To play it, you count up to 30 and back to 1. Each number denotes a different way to pick up and throw the 5 stones, meaning that to play it was first needful to memorise all the different permutations. My first impression was that this game required one to be nimble and dexterous. It’s very fast and all you see is a hand moving quickly, catching and letting go of the stones. Plenty of practice is required, and with time comes greater agility, allowing you to play the game faster every time. The game can be played by up to 30 people, either just for fun or in a competition with prizes. It can last for hours, but you can adapt the rules to your preference.

The first player to complete the moves of counting up to 30 and back to one, wins. Speed is therefore the key.

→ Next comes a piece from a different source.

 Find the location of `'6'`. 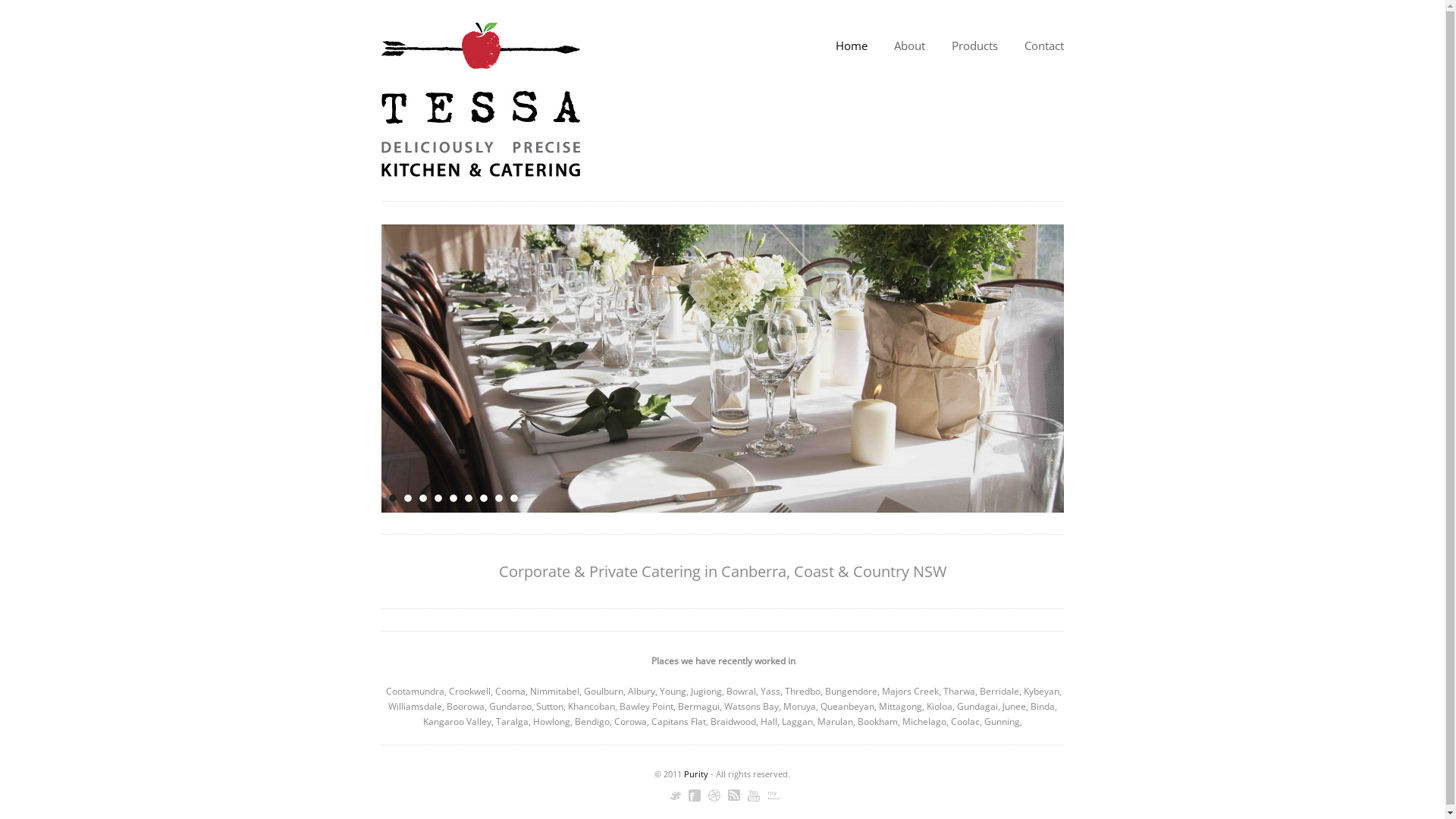

'6' is located at coordinates (467, 497).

'Rayuela' usually means hopscotch, but in the valleys of Cochabamba it is the name given to an altogether different game, typically played by adults. It involves a small metallic board which is placed against the wall. Players throw small coins, aiming to get them into the hole (2 points). When the coin lands at the front of the tray a single point is awarded. Before playing you must decide how many points must be earned before a winner is declared. It’s all very relaxed. A pastime more than a game, or simply a way to spend lazy afternoons in the shade.


Deep in the the sub-highland region of the Chaco, is dreamy and sweltering Monteagudo, where a traditional pastime is enjoyed by young and old. Central to this game is a curious artefact made from animal bone (typically from the knee of an ox), along with two iron plates affixed to either side, using screws and arcane ironwork. One would be forgiven for mistaking the 'tepe' as a prehispanic archaeological relic.

In order to play a small mud pen must be found (or created). The tepe is carefully thrown, and a point is awarded if it lands the right way up. A point is deducted when it lands upside down. Two points are given to the improbable feat of landing the tepe on its side—though I'm assured it does happen. To outsiders it might seem a game down to chance, like tossing a coin or rolling dice. As soon as I suggest this to my host he shakes his finger and laughs ‘No no—es de saber’. To play this game well, you have to ‘know’. What, it is not clear.